AlphaGo defeated South Korean Go champion Lee Sedol in March 2016, winning four out of the five games. That was unexpected: Most thought AlphaGo would do well, but ultimately lose. Instead, it handily beat Sedol, at one point making a move that was so clever commentators at first thought it was a mistake.

What makes Go tougher for AI is that it essentially requires the computer to understand intuition

This type of surprise shouldn't be that, well, surprising because humans didn't teach AlphaGo how to play. It taught itself. Not even the scientists at DeepMind know everything that AlphaGo is capable of.

In the future, artificial intelligence could achieve the same leaps in other areas that would be more applicable to daily life, “from climate modelling to complex disease analysis,” according to DeepMind.

In May, AlphaGo will face the top-ranked player in the world, the teenager Ke Jie.

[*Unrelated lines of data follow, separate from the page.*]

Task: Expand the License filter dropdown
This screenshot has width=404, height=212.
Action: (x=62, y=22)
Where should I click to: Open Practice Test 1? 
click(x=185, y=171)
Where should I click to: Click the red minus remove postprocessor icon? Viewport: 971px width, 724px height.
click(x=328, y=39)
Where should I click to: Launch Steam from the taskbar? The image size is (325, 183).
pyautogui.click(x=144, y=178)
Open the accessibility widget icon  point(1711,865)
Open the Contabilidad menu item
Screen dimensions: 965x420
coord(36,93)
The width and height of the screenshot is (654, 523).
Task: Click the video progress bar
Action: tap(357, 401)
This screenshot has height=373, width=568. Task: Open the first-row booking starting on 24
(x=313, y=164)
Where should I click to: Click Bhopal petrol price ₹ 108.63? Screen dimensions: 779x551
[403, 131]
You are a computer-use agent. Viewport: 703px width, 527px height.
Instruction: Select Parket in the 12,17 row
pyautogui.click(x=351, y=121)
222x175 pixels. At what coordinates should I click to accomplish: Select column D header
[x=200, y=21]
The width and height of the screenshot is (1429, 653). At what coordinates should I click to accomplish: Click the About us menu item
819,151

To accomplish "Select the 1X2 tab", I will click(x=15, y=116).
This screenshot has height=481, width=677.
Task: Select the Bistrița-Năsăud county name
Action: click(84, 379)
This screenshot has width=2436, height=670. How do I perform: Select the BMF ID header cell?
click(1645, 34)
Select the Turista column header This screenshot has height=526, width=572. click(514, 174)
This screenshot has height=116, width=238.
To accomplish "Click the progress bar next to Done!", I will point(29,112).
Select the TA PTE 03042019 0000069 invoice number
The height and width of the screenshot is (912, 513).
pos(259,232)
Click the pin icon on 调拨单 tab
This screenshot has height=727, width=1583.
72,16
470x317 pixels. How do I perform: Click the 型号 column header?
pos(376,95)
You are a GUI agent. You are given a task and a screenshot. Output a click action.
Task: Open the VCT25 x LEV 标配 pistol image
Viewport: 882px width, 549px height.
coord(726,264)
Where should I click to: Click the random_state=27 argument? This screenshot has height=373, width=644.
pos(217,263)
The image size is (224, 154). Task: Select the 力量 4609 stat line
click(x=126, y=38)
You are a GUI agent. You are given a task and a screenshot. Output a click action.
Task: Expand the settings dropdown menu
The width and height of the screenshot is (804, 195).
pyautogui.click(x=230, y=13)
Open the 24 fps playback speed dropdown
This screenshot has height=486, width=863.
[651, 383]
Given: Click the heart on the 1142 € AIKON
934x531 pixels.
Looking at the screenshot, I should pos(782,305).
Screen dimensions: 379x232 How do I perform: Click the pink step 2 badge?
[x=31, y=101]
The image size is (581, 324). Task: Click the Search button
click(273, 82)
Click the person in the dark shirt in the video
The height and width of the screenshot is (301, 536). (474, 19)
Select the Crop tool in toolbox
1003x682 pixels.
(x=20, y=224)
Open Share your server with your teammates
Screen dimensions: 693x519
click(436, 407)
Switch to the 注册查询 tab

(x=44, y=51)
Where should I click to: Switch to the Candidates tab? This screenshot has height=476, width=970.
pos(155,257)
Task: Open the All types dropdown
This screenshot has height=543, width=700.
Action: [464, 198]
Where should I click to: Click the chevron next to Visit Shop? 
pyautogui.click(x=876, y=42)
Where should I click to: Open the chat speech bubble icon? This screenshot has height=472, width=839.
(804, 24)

It's expected to win outright, since AlphaGo won the three online matches it had secretly played against Ke Jie around January 1.

Before that, he’d reportedly made comments after watching several of the Lee Sedol matches about how it good the AI was, and that, under similar conditions, it was “highly likely” that he could lose. Even so, after the unofficial online losses, Ke Jie seemed to indicate that he had something up his sleeve; Quartz reported that he wrote on the Chinese social network Weibo that he had “one last move.”

Even if AlphaGo beats Ke Jie in every game, it doesn't mean the AI is perfect. It will continue to play Go until Go no longer serves as a functional testbed for new methods of data analysis. A win alone isn’t necessarily the fastest or best win possible. A next step along the same lines as Go would be to tackle a game where the computer doesn’t have all the information in front of it, like poker. Or even video games like StarCraft II, which DeepMind has worked with developer Blizzard on exploring.

Correction: An earlier version of this story said Go is played on an 18-by-18 grid; it is in fact an 18-by-18 grid with 19-by-19 possible positions.